Enxergar-se imperfeito e limitado, em sua plenitude, talvez seja, por excelência, a mais nobre elevação do discernimento. Fazer um paralelo entre literatura, consciência e ferramentas como o ChatGPT, que simula a emoção com uma combinação de estatísticas linguísticas, é promover, ainda, um cotejo entre razão e sentimento. Acredito que o valor artístico, por exemplo, se realiza na presença humana, e não na ausência da falha. Em dado trecho, o personagem afirma: “Dois e dois são quatro é uma coisa abominável. Dois e dois são quatro é arrogância.”, pretendendo recusar a ideia de que a vida humana possa ser reduzida à lógica, ao cálculo, à previsibilidade. Há algo na arte e na subjetividade que grita contra essa ordem, e isso pode ser a própria liberdade. Não que a tecnologia e a ciência devam ser rejeitadas. Longe disso, a IA parece ter vindo para revolucionar e contribuir em todas as áreas, mas a extinção humana em curso precisa ser repensada; aqui não se trata da ameaça ao corpo, mas à consciência que se subtrai no processo de automação da subjetividade. Fernando Pessoa, em 1931, ensimesmava em seu Poema em Linha Reta: “Onde é que há gente no mundo?”. Pois é... para onde estamos indo?

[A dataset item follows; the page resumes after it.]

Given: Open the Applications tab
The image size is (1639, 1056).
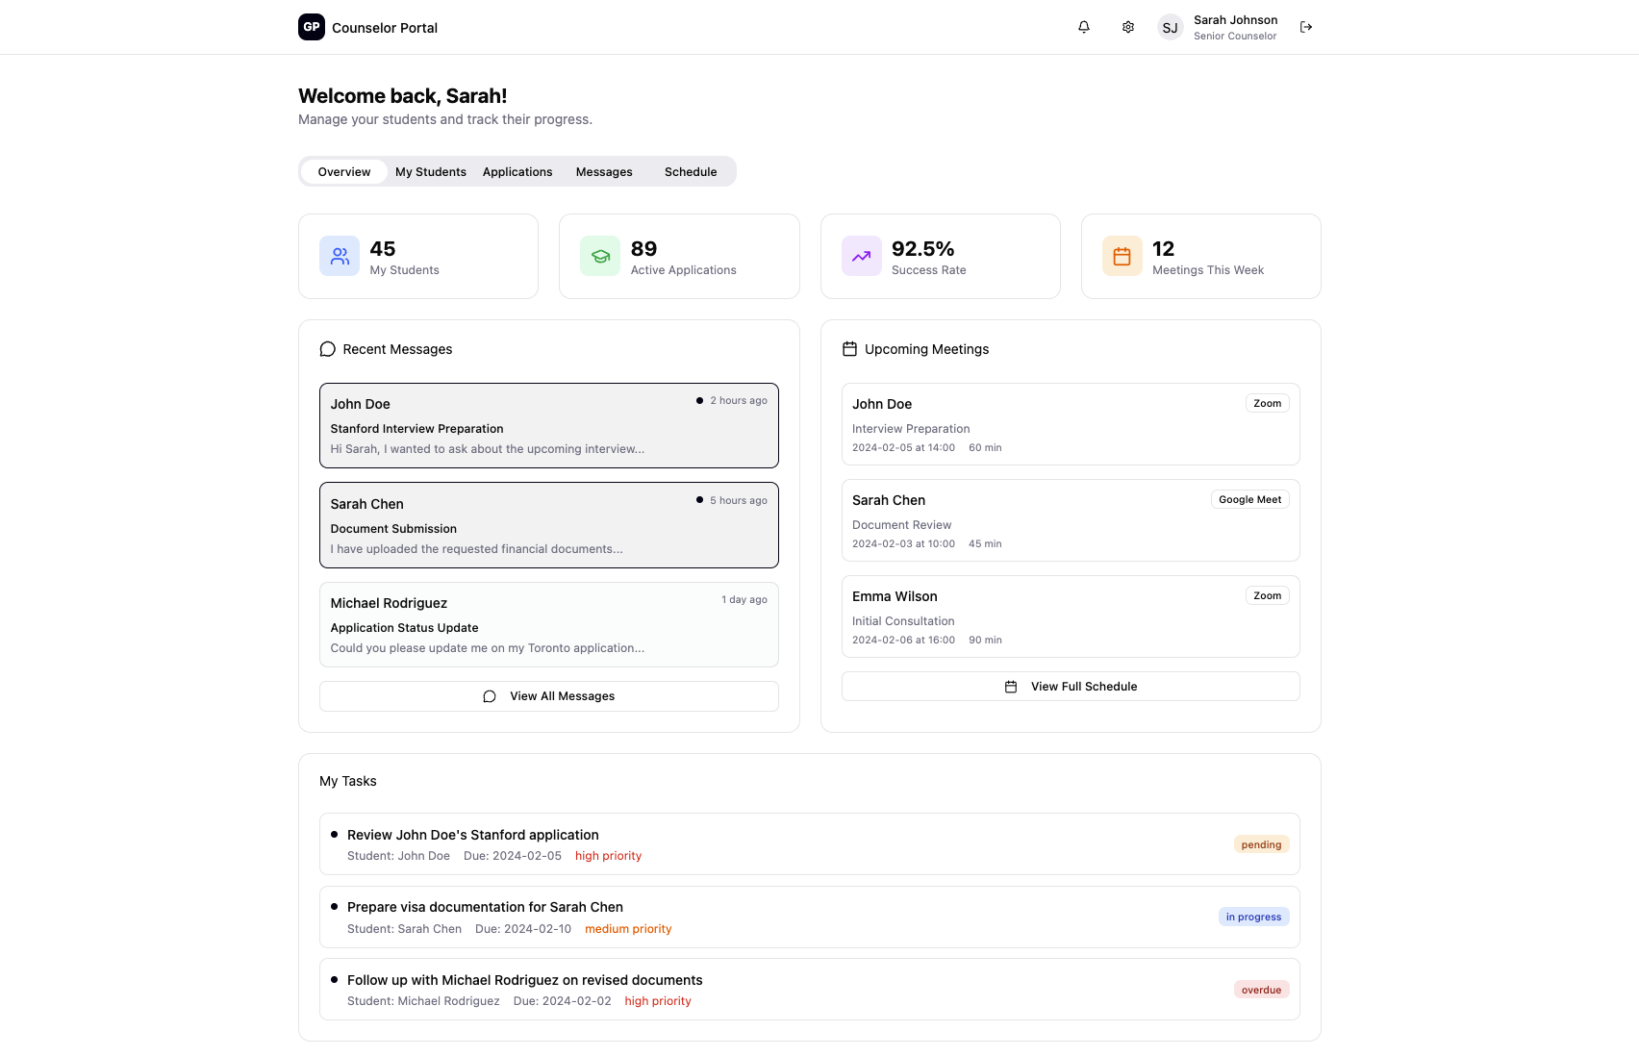Looking at the screenshot, I should (x=517, y=172).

Passado o primeiro susto com a IA, reafirmo valores na minha literatura que podem ser explicados justamente em minha existência falha e contraditória, forjada numa busca intuitiva e pesarosa por liberdade, de um autor que sobrevive até nos silêncios e abismos diante de si mesmo, ignorando certas lógicas e razões, sendo capaz de sobreviver mesmo quando a conta não fecha. Já sou outro, aliás. E sigo constituído inclusive das ausências que doem em mim.
Juliano Ferro
Recife, abril de 2025.

Juliano Ferro é escritor e servidor da
Controladoria-Geral do Estado de Pernambuco.